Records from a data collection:
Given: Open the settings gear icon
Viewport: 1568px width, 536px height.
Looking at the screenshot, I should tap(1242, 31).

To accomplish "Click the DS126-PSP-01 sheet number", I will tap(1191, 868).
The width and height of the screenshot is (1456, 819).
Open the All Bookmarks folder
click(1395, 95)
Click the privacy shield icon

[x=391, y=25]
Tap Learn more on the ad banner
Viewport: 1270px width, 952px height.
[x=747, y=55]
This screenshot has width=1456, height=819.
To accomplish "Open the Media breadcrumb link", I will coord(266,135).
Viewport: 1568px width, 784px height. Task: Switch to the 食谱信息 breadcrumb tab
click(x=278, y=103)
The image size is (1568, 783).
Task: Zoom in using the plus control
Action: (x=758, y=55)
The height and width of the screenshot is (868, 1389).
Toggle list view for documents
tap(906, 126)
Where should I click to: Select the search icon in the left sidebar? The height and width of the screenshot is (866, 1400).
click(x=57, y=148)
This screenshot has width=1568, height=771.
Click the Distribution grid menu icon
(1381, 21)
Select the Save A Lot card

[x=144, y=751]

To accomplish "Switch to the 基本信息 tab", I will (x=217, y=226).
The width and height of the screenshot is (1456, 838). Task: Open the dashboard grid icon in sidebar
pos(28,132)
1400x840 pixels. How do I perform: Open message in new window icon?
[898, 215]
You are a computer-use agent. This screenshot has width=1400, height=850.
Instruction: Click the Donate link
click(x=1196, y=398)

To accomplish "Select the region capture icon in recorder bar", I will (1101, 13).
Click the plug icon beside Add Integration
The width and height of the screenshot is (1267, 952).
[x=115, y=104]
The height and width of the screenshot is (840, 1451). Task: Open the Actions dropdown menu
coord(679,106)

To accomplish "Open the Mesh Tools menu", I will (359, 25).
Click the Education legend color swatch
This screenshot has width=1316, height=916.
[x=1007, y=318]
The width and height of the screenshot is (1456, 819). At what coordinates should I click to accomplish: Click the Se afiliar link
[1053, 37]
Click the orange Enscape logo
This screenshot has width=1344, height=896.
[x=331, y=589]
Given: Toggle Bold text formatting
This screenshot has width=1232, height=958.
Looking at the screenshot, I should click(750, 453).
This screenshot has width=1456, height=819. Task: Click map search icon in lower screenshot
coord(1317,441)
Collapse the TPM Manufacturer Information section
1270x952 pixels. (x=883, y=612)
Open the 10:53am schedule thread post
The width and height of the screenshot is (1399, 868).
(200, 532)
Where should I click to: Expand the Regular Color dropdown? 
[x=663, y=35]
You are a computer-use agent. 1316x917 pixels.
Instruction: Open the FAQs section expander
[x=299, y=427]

How to complete this task: Every entry above should be transcribed exactly as it appears.

Reply:
Given: Open the settings gear icon
Viewport: 1568px width, 536px height.
Looking at the screenshot, I should tap(1242, 31).

To accomplish "Click the DS126-PSP-01 sheet number", I will tap(1191, 868).
The width and height of the screenshot is (1456, 819).
Open the All Bookmarks folder
click(1395, 95)
Click the privacy shield icon

[x=391, y=25]
Tap Learn more on the ad banner
Viewport: 1270px width, 952px height.
[x=747, y=55]
This screenshot has width=1456, height=819.
To accomplish "Open the Media breadcrumb link", I will coord(266,135).
Viewport: 1568px width, 784px height. Task: Switch to the 食谱信息 breadcrumb tab
click(x=278, y=103)
The image size is (1568, 783).
Task: Zoom in using the plus control
Action: (x=758, y=55)
The height and width of the screenshot is (868, 1389).
Toggle list view for documents
tap(906, 126)
Where should I click to: Select the search icon in the left sidebar? The height and width of the screenshot is (866, 1400).
click(x=57, y=148)
This screenshot has width=1568, height=771.
Click the Distribution grid menu icon
(1381, 21)
Select the Save A Lot card

[x=144, y=751]

To accomplish "Switch to the 基本信息 tab", I will (x=217, y=226).
The width and height of the screenshot is (1456, 838). Task: Open the dashboard grid icon in sidebar
pos(28,132)
1400x840 pixels. How do I perform: Open message in new window icon?
[898, 215]
You are a computer-use agent. This screenshot has width=1400, height=850.
Instruction: Click the Donate link
click(x=1196, y=398)

To accomplish "Select the region capture icon in recorder bar", I will (1101, 13).
Click the plug icon beside Add Integration
The width and height of the screenshot is (1267, 952).
[x=115, y=104]
The height and width of the screenshot is (840, 1451). Task: Open the Actions dropdown menu
coord(679,106)

To accomplish "Open the Mesh Tools menu", I will (359, 25).
Click the Education legend color swatch
This screenshot has width=1316, height=916.
[x=1007, y=318]
The width and height of the screenshot is (1456, 819). At what coordinates should I click to accomplish: Click the Se afiliar link
[1053, 37]
Click the orange Enscape logo
This screenshot has width=1344, height=896.
[x=331, y=589]
Given: Toggle Bold text formatting
This screenshot has width=1232, height=958.
Looking at the screenshot, I should click(750, 453).
This screenshot has width=1456, height=819. Task: Click map search icon in lower screenshot
coord(1317,441)
Collapse the TPM Manufacturer Information section
1270x952 pixels. (x=883, y=612)
Open the 10:53am schedule thread post
The width and height of the screenshot is (1399, 868).
(200, 532)
Where should I click to: Expand the Regular Color dropdown? 
[x=663, y=35]
You are a computer-use agent. 1316x917 pixels.
Instruction: Open the FAQs section expander
[x=299, y=427]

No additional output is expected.